The following is an excerpt from the Manager's diary, we have selected an employee to sacrifice in an effort to get this pushed through to publishing.
Dear Diary,
It is May Twenty-Sixth, the year of Our Lord Jesus Christ of Nazareth Two Thousand and Twenty-One, the sky is clear and the sun shines as brightly as it did on the battlefield. I have spent only about 12 hours thinking about her today, down from 16.
I'm losing him.
I'm losing RC-2, my dear son, to that woman.
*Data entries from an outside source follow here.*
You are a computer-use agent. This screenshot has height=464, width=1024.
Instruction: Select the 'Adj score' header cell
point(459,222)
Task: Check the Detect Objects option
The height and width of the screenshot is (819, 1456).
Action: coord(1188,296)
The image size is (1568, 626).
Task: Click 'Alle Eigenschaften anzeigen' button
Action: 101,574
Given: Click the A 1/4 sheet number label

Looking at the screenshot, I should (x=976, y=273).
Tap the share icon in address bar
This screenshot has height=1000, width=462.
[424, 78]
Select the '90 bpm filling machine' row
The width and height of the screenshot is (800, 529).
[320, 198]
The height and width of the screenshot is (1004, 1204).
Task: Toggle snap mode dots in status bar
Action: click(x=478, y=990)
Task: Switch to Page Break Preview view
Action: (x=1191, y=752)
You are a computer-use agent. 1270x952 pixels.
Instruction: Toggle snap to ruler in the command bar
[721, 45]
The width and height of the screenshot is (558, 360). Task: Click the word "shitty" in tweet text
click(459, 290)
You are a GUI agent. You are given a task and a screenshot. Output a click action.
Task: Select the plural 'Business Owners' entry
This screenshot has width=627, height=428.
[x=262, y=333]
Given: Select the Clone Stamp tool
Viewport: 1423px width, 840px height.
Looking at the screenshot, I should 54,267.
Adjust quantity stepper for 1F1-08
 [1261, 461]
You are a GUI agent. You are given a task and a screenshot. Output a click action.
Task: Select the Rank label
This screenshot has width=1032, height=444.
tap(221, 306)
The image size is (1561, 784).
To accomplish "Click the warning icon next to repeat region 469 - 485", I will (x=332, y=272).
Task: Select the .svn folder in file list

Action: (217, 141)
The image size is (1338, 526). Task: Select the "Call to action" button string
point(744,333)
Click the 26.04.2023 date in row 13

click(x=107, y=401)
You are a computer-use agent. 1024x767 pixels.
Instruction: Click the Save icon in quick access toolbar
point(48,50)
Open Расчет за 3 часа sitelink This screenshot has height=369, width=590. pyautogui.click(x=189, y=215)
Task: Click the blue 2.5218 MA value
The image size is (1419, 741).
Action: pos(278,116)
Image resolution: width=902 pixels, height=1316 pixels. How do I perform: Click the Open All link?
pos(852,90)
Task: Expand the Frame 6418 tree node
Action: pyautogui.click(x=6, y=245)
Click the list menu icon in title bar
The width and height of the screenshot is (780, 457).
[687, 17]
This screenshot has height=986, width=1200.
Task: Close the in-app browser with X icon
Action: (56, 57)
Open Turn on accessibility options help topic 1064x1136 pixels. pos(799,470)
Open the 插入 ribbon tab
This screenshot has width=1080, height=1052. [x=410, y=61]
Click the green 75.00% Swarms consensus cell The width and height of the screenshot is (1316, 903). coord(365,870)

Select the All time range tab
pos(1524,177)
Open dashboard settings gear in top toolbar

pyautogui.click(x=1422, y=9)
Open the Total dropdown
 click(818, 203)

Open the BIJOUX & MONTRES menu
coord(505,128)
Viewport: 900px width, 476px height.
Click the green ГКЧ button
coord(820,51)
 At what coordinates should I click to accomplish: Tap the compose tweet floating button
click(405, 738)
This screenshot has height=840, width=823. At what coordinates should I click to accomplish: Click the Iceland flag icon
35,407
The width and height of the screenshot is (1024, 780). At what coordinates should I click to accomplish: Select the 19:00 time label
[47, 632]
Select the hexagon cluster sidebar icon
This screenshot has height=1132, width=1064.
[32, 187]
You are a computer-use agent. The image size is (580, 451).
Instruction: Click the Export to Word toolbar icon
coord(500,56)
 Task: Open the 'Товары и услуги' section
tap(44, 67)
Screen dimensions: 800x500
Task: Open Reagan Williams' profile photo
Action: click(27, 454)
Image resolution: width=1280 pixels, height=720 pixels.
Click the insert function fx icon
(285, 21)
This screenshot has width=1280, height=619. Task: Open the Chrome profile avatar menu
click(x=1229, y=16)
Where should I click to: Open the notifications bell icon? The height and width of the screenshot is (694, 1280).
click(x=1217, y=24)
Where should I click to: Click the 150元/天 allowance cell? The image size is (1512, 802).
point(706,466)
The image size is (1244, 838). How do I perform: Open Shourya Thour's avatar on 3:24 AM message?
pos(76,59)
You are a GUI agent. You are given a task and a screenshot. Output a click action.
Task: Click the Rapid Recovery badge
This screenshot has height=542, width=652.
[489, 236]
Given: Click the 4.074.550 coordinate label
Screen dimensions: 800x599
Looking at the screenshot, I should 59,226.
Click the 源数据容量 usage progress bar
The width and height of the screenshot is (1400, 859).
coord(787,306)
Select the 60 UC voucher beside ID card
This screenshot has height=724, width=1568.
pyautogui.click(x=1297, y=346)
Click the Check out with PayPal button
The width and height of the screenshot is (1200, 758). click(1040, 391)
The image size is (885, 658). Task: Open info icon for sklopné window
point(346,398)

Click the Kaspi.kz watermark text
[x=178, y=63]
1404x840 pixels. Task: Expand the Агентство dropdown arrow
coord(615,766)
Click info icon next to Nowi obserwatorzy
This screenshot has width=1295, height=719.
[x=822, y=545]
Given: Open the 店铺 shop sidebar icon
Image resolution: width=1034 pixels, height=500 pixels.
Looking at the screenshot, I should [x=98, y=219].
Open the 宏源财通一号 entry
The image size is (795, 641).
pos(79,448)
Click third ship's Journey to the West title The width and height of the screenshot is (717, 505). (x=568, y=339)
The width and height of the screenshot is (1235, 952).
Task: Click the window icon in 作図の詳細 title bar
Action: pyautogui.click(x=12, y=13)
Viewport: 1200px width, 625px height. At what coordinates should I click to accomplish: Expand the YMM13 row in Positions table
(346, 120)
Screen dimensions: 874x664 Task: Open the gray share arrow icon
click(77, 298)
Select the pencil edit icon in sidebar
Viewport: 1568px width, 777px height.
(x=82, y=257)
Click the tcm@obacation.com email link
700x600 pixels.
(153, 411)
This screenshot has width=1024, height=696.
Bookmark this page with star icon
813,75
She's taking advantage of my need to maintain my business empire, she knows I can't call my boy home as often as I'd like because investors and shareholders need my attention all the time, and it's tearing me apart.
Is it not a man's duty, if not a father's duty, to raise a young man into someone worth being proud of?
I cannot allow him to think less of me, I must now choose between delegating precious work meant for a man of status or remarrying to that woman just to exert dominance over the situation. I cannot choose either of these, as loosening my tight grip on my work would allow human snakes into my organization and the other would be betraying the promise I made to my dear, departed wife.
I want to be a good father.
I want to make you proud, Mary.
As the years draw shorter in my long life, and my grief grows more and more unbearable, I more profoundly regret my decision to become something more conceptually perverse compared to a human being. I cannot take my own life, and my defenses are too high to allow myself to die without knowing my son can be someone who wears my name proudly.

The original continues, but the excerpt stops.